Call us ‘OWLS,’ not old!Published 12:00am Saturday, February 23, 2013
Now we are OWLS—Older Wiser Livelier Seniors. When I agreed to be the chairperson of older adult activities at church, someone suggested we come up with a suitable name for our group. Somehow, the tag “older adult,” did not appeal to most of us. Actually, I wondered if some people might not show up at our planned activities just because they didn’t want to be looked upon as old. During our Valentine Day covered dish, we chose our new title, OWLS.purely
I’ve noticed that the older I get, the younger the term “old” seems to mean. Remember when you were a child, you thought that your parents were old, really old. Probably you considered your grandparents just ancient. Then as I approached and moved into my fifties, I noticed that even those who were 60, 70 and 80 just didn’t seem as old to me as I once thought. I see it that way even more so today.

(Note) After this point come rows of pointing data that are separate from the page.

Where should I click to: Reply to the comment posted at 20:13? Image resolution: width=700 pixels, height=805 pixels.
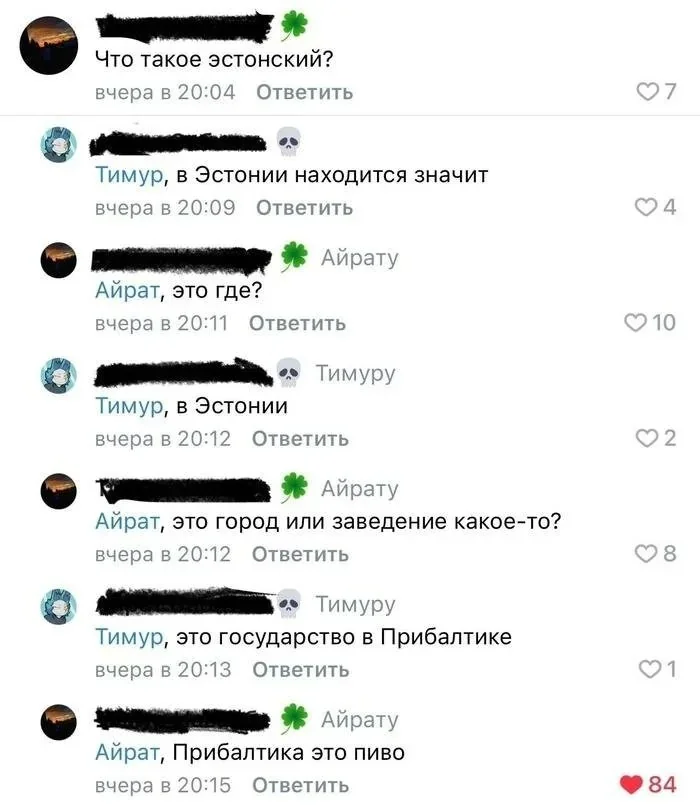tap(301, 670)
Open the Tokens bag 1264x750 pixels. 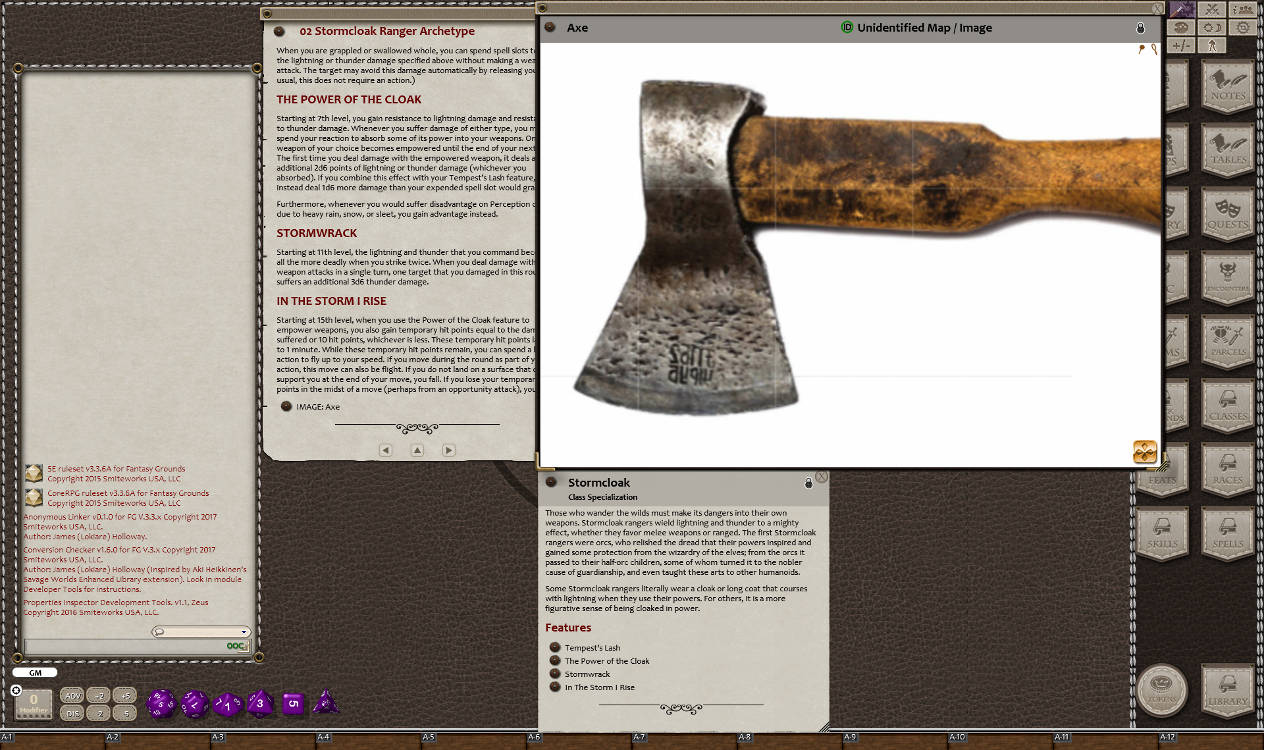coord(1162,690)
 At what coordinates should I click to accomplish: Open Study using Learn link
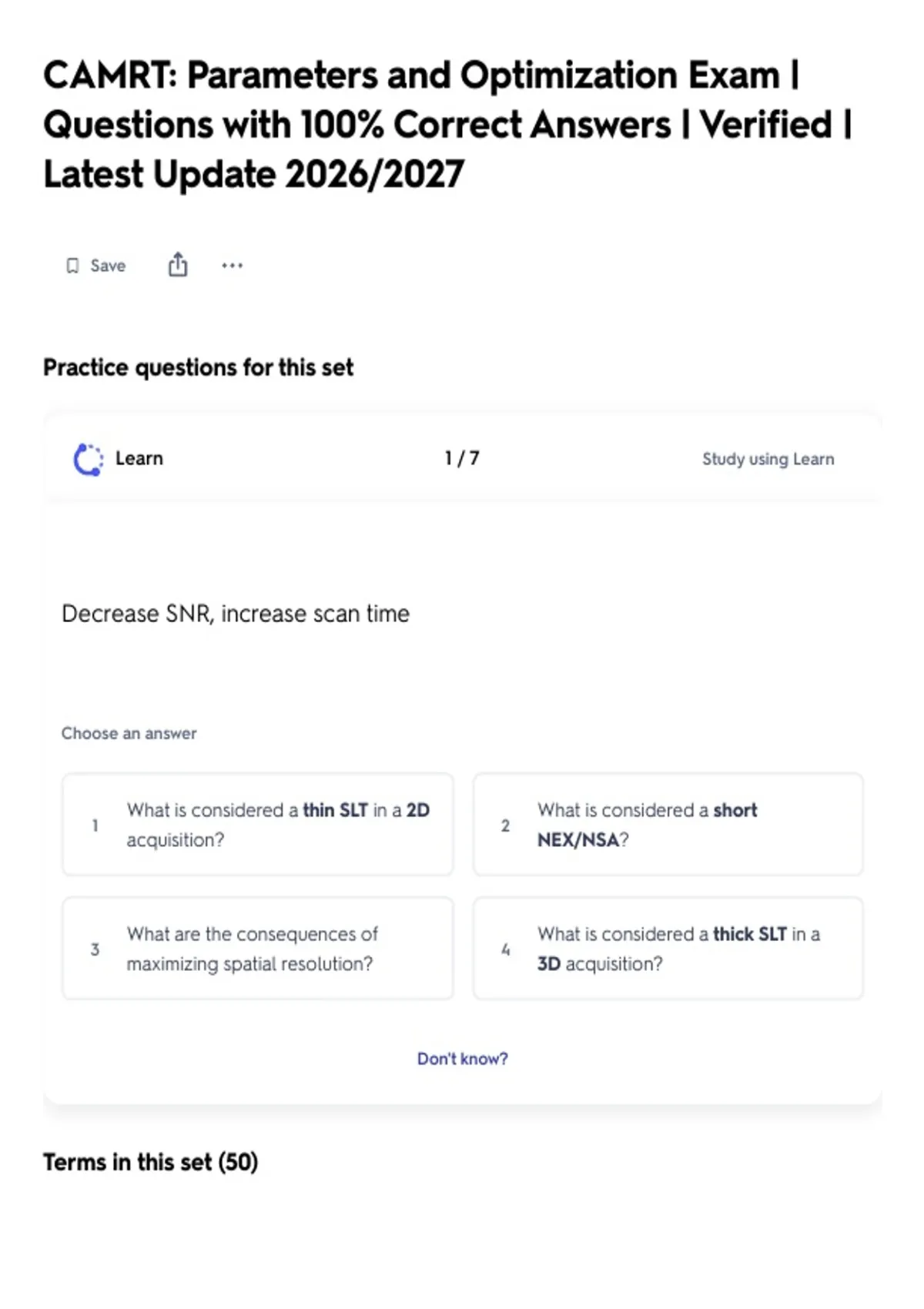[x=768, y=459]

I remember puzzling over my mother calling a friend her age “that girl.” I understood as time passed. Childhood friends always stand out in my memory as the young girls and boys I knew during those days.
My aunt, who had been married 45 years, had a surprising experience at church one Sunday. She was in the hall of the educational building between Sunday School and the worship service when she saw a man coming down a flight of steps. “Why, that old man looks like J.,” she said to herself. Well, it turned out “that old man” really was J, her husband. She had never looked upon him as old until that telling moment.
Her story reminded me of when a young friend of mine referred to my daddy as an “old man.” I was flabbergasted when she said that, but Daddy was in his 70s then. He was an old man to her, but to me, he was just my daddy. In my eyes, Daddy wasn’t old.
Years ago when our family gathered around the table, my 4-year-old granddaughter turned to her great-grandmother and told her she’d better not eat a certain food because “Old people shouldn’t have that.” Surprised, my mother countered with, “Who told you I’m old?’ The rest of the family was as shocked as my mother because none of us considered her old. Her movements were quick and sure and she thought young.
That incident reminded Mother of one that had occurred about 20 years before. A 5-year-old who lived in the basement apartment of my parents’ home was chatting with them. She leaned back in her chair, scanned the living room, and addressed Mother: “When you get old–you’re old now–but when you get really old, I want you to leave this house to me.”
Just because our hair is grey and we might move a little slower, don’t tag us as old. Just think of us as OWLS—older, wiser, livelier seniors.